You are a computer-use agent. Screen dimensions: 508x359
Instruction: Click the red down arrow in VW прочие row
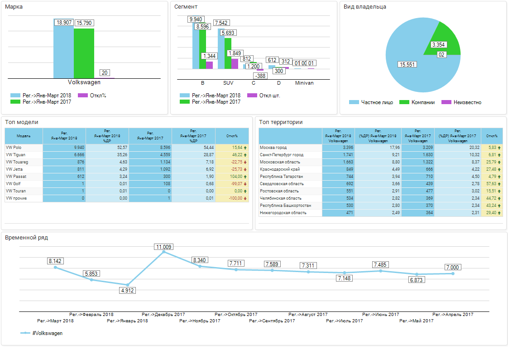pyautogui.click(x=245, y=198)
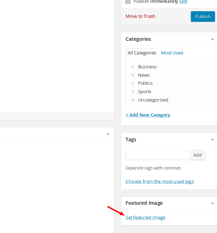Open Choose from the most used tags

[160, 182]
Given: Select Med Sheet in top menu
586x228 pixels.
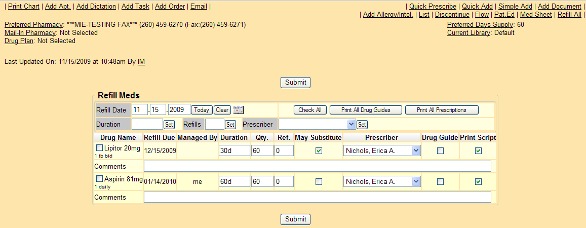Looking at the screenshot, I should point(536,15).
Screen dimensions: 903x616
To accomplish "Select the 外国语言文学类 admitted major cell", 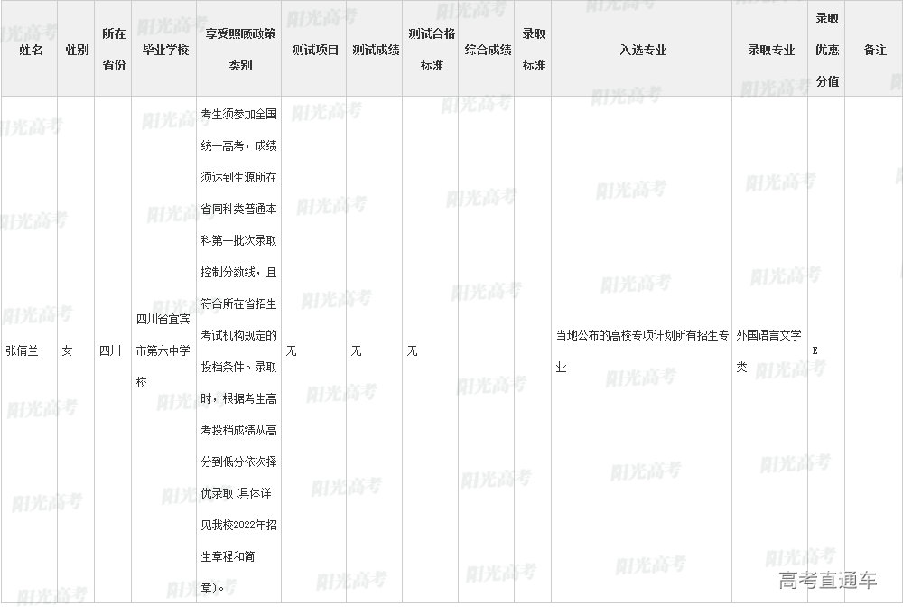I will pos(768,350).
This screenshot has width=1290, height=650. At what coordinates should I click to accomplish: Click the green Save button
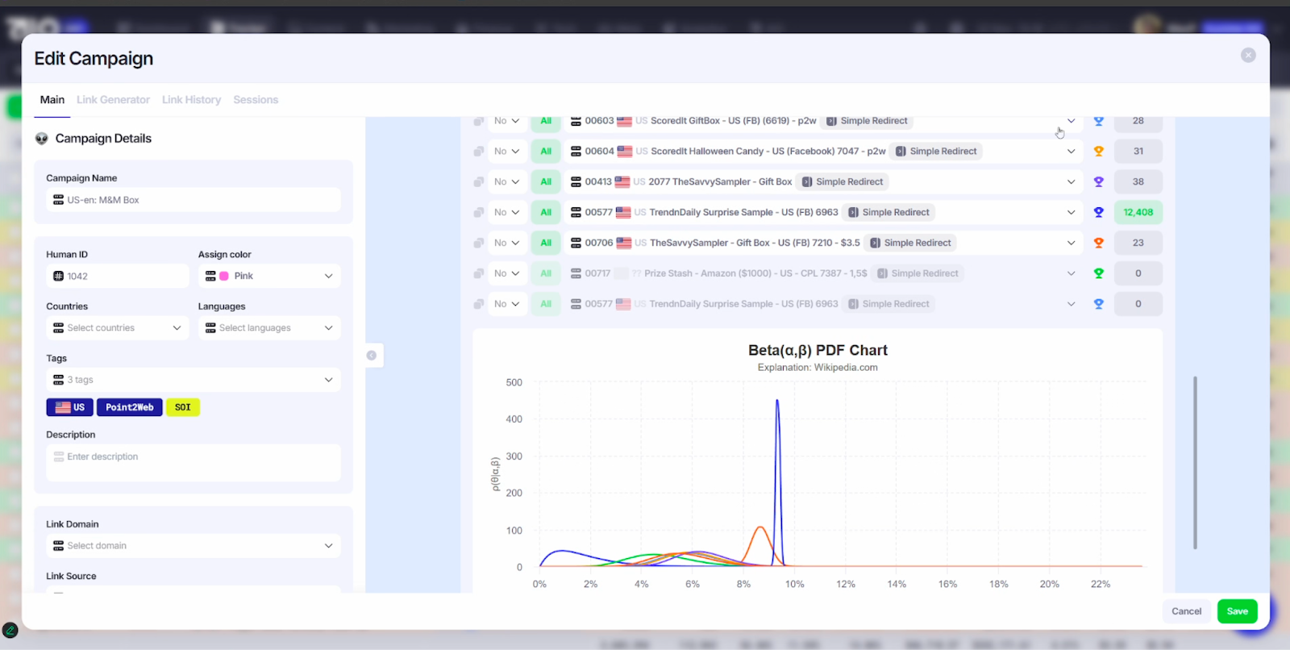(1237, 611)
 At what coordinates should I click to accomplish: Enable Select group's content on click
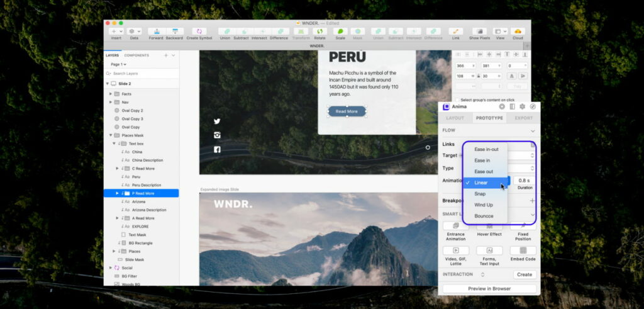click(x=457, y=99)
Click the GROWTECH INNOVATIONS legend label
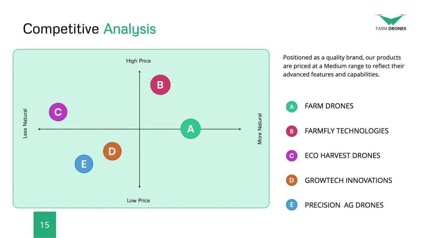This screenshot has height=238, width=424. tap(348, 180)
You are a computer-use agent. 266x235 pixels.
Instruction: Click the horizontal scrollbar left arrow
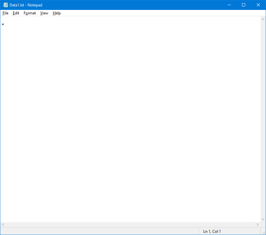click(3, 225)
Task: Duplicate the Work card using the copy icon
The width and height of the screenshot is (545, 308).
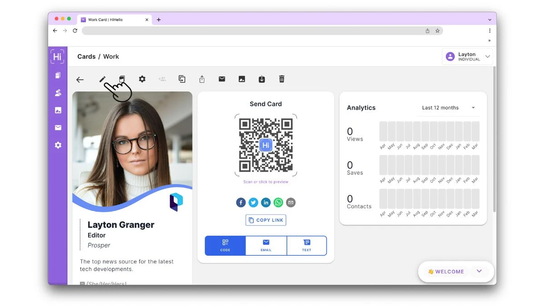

-- TASK GOAL --
I would like you to retype exactly the lines running from the one containing "This screenshot has width=1290, height=650." to the last line of the entries, both included, leaving all pictures out.

-- REPLY --
This screenshot has width=1290, height=650. At what coordinates should I click to accomplish: Click the green Save button
(1237, 611)
 At what coordinates should I click to accomplish: Enable Select group's content on click
click(x=457, y=99)
Click the GROWTECH INNOVATIONS legend label
This screenshot has height=238, width=424. tap(348, 180)
You are a computer-use agent. 266x235 pixels.
Instruction: Click the horizontal scrollbar left arrow
click(3, 225)
Task: Duplicate the Work card using the copy icon
The width and height of the screenshot is (545, 308).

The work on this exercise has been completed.